◆ **Exercise aim**
Transcribe the records verbatim, starting at the line containing "Open the Squads" and ending at the line containing "click(991, 247)", both included.

## Start Dataset

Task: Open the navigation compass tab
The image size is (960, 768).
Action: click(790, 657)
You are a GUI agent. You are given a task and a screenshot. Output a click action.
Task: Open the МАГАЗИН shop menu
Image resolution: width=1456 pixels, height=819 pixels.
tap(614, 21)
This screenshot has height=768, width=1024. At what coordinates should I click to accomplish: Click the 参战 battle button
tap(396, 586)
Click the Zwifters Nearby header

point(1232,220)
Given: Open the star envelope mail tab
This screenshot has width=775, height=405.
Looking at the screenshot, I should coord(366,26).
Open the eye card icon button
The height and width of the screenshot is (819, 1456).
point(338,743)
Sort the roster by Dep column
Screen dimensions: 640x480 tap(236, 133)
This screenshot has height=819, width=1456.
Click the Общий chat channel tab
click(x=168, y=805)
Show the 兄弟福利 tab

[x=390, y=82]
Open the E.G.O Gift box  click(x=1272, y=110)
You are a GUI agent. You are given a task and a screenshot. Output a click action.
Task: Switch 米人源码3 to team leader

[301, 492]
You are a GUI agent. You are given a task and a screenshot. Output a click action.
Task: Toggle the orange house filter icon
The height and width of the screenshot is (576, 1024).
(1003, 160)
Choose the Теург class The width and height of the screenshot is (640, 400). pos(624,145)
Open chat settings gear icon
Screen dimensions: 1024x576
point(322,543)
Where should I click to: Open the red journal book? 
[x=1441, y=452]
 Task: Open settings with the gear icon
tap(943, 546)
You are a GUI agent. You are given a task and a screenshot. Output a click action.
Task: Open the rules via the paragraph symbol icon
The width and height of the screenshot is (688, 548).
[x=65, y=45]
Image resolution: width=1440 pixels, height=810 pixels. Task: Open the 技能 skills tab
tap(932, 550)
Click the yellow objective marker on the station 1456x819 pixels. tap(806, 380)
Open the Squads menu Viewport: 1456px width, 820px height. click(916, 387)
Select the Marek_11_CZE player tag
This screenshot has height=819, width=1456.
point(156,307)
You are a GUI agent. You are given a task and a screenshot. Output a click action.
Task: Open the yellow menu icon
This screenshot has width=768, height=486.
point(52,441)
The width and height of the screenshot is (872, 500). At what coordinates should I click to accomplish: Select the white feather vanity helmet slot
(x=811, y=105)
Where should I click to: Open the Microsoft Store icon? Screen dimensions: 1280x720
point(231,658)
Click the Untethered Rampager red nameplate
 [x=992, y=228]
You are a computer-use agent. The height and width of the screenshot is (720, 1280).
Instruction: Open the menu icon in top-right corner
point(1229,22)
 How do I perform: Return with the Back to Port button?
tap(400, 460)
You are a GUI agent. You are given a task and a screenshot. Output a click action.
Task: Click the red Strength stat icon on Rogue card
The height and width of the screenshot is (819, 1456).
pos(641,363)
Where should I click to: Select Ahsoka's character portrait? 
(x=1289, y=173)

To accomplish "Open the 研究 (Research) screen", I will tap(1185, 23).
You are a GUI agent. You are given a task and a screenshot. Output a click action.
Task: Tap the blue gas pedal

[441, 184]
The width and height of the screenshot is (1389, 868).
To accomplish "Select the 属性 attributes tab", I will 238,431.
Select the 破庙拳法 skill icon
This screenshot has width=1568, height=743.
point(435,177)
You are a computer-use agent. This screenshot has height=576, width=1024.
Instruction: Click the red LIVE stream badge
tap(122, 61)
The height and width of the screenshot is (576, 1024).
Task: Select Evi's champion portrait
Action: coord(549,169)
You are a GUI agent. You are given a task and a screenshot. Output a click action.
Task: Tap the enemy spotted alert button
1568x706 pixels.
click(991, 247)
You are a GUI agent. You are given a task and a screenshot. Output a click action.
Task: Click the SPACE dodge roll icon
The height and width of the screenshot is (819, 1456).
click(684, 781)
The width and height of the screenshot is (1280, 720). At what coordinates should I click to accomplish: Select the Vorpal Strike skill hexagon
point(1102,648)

## End Dataset

◆ **Response**
Open the Squads menu Viewport: 1456px width, 820px height. click(916, 387)
Select the Marek_11_CZE player tag
This screenshot has height=819, width=1456.
point(156,307)
You are a GUI agent. You are given a task and a screenshot. Output a click action.
Task: Open the yellow menu icon
This screenshot has width=768, height=486.
point(52,441)
The width and height of the screenshot is (872, 500). At what coordinates should I click to accomplish: Select the white feather vanity helmet slot
(x=811, y=105)
Where should I click to: Open the Microsoft Store icon? Screen dimensions: 1280x720
point(231,658)
Click the Untethered Rampager red nameplate
 [x=992, y=228]
You are a computer-use agent. The height and width of the screenshot is (720, 1280).
Instruction: Open the menu icon in top-right corner
point(1229,22)
 How do I perform: Return with the Back to Port button?
tap(400, 460)
You are a GUI agent. You are given a task and a screenshot. Output a click action.
Task: Click the red Strength stat icon on Rogue card
The height and width of the screenshot is (819, 1456).
pos(641,363)
Where should I click to: Select Ahsoka's character portrait? 
(x=1289, y=173)

To accomplish "Open the 研究 (Research) screen", I will tap(1185, 23).
You are a GUI agent. You are given a task and a screenshot. Output a click action.
Task: Tap the blue gas pedal

[441, 184]
The width and height of the screenshot is (1389, 868).
To accomplish "Select the 属性 attributes tab", I will 238,431.
Select the 破庙拳法 skill icon
This screenshot has width=1568, height=743.
point(435,177)
You are a computer-use agent. This screenshot has height=576, width=1024.
Instruction: Click the red LIVE stream badge
tap(122, 61)
The height and width of the screenshot is (576, 1024).
Task: Select Evi's champion portrait
Action: coord(549,169)
You are a GUI agent. You are given a task and a screenshot. Output a click action.
Task: Tap the enemy spotted alert button
1568x706 pixels.
click(991, 247)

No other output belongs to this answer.